People who ask questions deserve respect. They’re courageous people and they’re often speaking for a bunch of cowards.
That doesn’t stop me, of course, from abusing the hell out of every dumbass mouthbreather that spews a question in my direction. But that’s just because I’m in this for my own fun and, well, I’m kind of an asshole.
But, enough Long, Rambling Introduction™… let me get into it.
The Secret Sauce
In my Features these last few days, I’ve talked a lot about narratives and how to do them right. How to run games and tell stories that resonate. Hell, that’s been the theme of this month. It started with that playstyle horseshit — which I am definitely returning to someday — and continued in my Mailbag speech to Mendel about why tropes were so damned wonderful and then culminated in my long-ass screed about racial stereotypes and good and evil and how much I loved the noble spirit of mankind.

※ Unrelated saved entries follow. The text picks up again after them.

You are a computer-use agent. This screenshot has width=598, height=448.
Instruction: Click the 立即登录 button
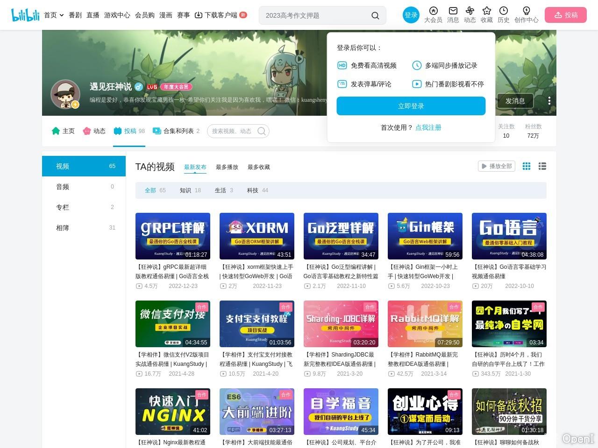click(x=411, y=106)
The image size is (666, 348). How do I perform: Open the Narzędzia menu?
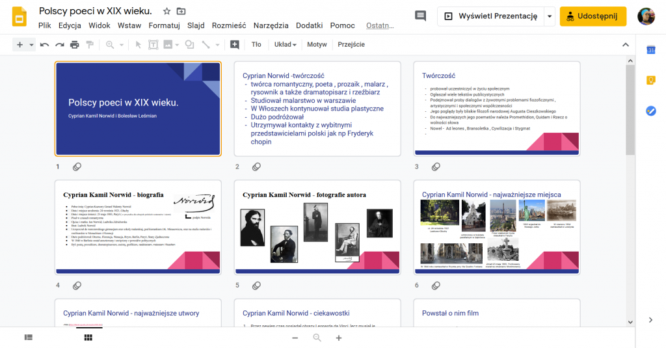(271, 25)
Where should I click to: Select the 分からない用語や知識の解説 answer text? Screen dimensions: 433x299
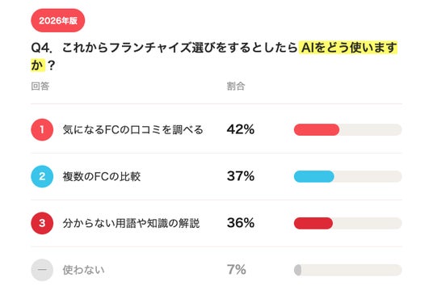pos(131,223)
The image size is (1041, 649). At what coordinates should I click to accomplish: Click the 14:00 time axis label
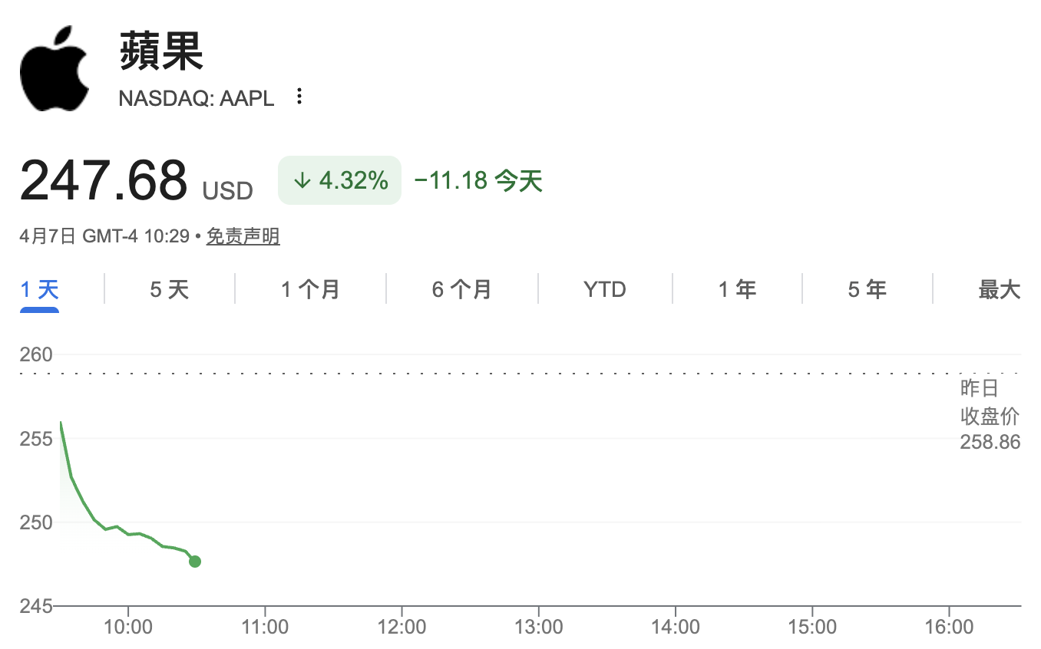pos(676,628)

This shit’s created an ongoing discussion in my supporter Discord server about why people engage with what they engage with. Why do people remember the stories they do and forget others? Why do people remember events and characters from games they played years ago but not ones from last week? Why do some movies release to massive accolades only to fade from memory a month later?
If you’d actually read the discussions, though, you wouldn’t think we were talking about any of that shit. I mean, we were talking about the Book of Job and the redemption of Dark Heart in Care Bears Movie II: A New Generation and making fart jokes. It took courageous questioner and Frienemy @mAcChaos — who takes a lot of my shit for his willingness to question me but never, ever lets that stop him — to boil all this crap down to its essence…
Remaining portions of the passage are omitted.